### EXERCISE DIRECTIONS
Copy out the whole API reference passage on the executor's attributes and its process method, word for word.

### SUPPLIED PASSAGE
A dictionary in which the keys are tuples pointing to the (<database-name>, <protocol>, <set>) and the value is a setup view for that particular combination of details. The dictionary may be empty in case all inputs are taken from the file cache.

Type: dict

input_list¶

A list of inputs that will be served to the algorithm.

Type: beat.backend.python.inputs.InputList

output_list¶

A list of outputs that the algorithm will produce.

Type: beat.backend.python.outputs.OutputList

data_sources¶

A list with all data-sources created by our execution loader.

Type: list

data_sinks¶

A list with all data-sinks created by our execution loader. These are useful for clean-up actions in case of problems.

Type: list

process(virtual_memory_in_megabytes=0, max_cpu_percent=0, timeout_in_minutes=0)[source]¶

Executes the user algorithm code

Parameters

virtual_memory_in_megabytes (int, Optional) – The amount of virtual memory (in Megabytes) available for the job. If set to zero, no limit will be applied.
max_cpu_percent (int, Optional) – The maximum amount of CPU usage allowed in a system. This number must be an integer number between 0 and 100*number_of_cores in your system. For instance, if your system has 2 cores, this number can go between 0 and 200. If it is <= 0, then we don’t track CPU usage.
timeout_in_minutes (int) – The number of minutes to wait for the user process to execute. After this amount of time, the user process is killed with signal.SIGKILL. If set to zero, no timeout will be applied.

Returns

A dictionary which is JSON formattable containing the summary of: this block execution.

### DATASET EXCERPTS

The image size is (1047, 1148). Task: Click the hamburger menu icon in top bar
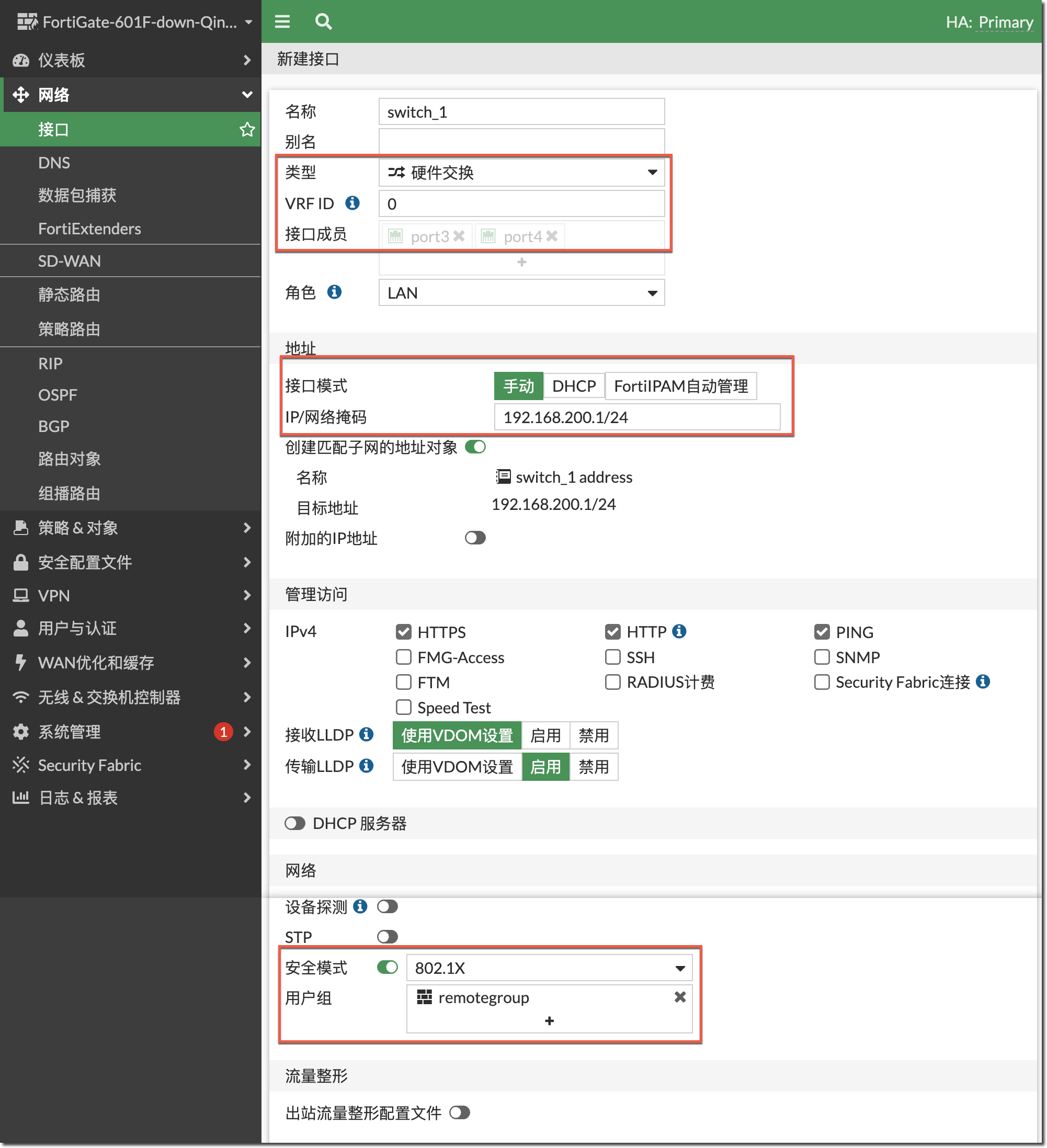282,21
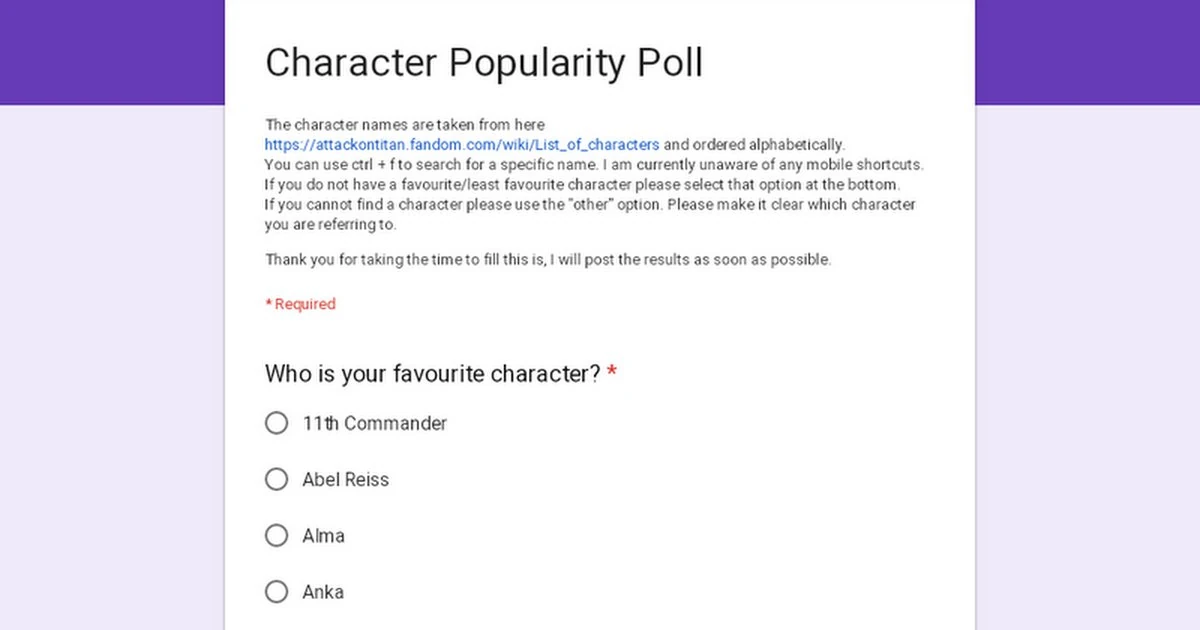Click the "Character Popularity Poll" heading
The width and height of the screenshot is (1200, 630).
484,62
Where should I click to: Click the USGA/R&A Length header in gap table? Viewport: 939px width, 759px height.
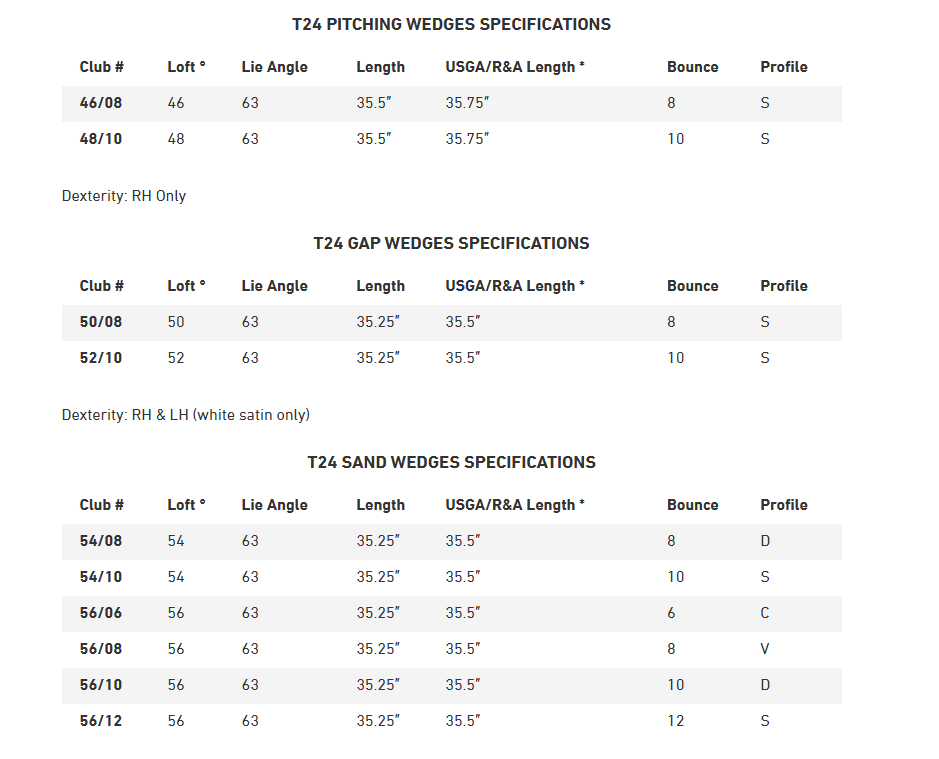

### SOLUTION FOR THIS EXERCISE
A dictionary in which the keys are tuples pointing to the (<database-name>, <protocol>, <set>) and the value is a setup view for that particular combination of details. The dictionary may be empty in case all inputs are taken from the file cache.

Type: dict

input_list¶

A list of inputs that will be served to the algorithm.

Type: beat.backend.python.inputs.InputList

output_list¶

A list of outputs that the algorithm will produce.

Type: beat.backend.python.outputs.OutputList

data_sources¶

A list with all data-sources created by our execution loader.

Type: list

data_sinks¶

A list with all data-sinks created by our execution loader. These are useful for clean-up actions in case of problems.

Type: list

process(virtual_memory_in_megabytes=0, max_cpu_percent=0, timeout_in_minutes=0)[source]¶

Executes the user algorithm code

Parameters

virtual_memory_in_megabytes (int, Optional) – The amount of virtual memory (in Megabytes) available for the job. If set to zero, no limit will be applied.
max_cpu_percent (int, Optional) – The maximum amount of CPU usage allowed in a system. This number must be an integer number between 0 and 100*number_of_cores in your system. For instance, if your system has 2 cores, this number can go between 0 and 200. If it is <= 0, then we don’t track CPU usage.
timeout_in_minutes (int) – The number of minutes to wait for the user process to execute. After this amount of time, the user process is killed with signal.SIGKILL. If set to zero, no timeout will be applied.

Returns

A dictionary which is JSON formattable containing the summary of: this block execution.